* WHAT YOU SHOULD DO
A verbatim copy of the lines from the one with "The width and" through the final line below is required; print it and nothing else.

Collected data:

•••

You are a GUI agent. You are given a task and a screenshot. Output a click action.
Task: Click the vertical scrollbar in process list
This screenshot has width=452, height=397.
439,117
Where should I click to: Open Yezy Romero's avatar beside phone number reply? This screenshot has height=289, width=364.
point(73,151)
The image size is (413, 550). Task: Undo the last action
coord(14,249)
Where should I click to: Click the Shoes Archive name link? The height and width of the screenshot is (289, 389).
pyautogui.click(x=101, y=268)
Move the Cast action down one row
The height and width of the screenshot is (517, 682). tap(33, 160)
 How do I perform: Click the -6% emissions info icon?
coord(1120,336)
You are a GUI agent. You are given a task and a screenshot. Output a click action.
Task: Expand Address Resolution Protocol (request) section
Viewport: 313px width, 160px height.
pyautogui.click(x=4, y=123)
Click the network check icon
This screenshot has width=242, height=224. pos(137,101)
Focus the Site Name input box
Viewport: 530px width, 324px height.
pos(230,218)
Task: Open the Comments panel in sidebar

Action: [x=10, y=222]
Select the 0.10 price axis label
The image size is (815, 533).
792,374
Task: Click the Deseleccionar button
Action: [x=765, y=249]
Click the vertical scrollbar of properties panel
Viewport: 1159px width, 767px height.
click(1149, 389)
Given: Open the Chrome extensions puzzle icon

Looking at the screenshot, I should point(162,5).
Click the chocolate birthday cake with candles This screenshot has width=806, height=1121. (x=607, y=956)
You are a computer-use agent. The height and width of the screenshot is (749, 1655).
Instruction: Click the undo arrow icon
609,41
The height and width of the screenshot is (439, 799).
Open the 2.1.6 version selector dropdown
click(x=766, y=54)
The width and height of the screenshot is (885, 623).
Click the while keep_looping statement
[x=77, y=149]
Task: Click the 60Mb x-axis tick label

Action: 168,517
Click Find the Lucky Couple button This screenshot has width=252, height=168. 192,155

•••

* ANSWER TO THIS EXERCISE
The width and height of the screenshot is (885, 623).
Click the while keep_looping statement
[x=77, y=149]
Task: Click the 60Mb x-axis tick label

Action: 168,517
Click Find the Lucky Couple button This screenshot has width=252, height=168. 192,155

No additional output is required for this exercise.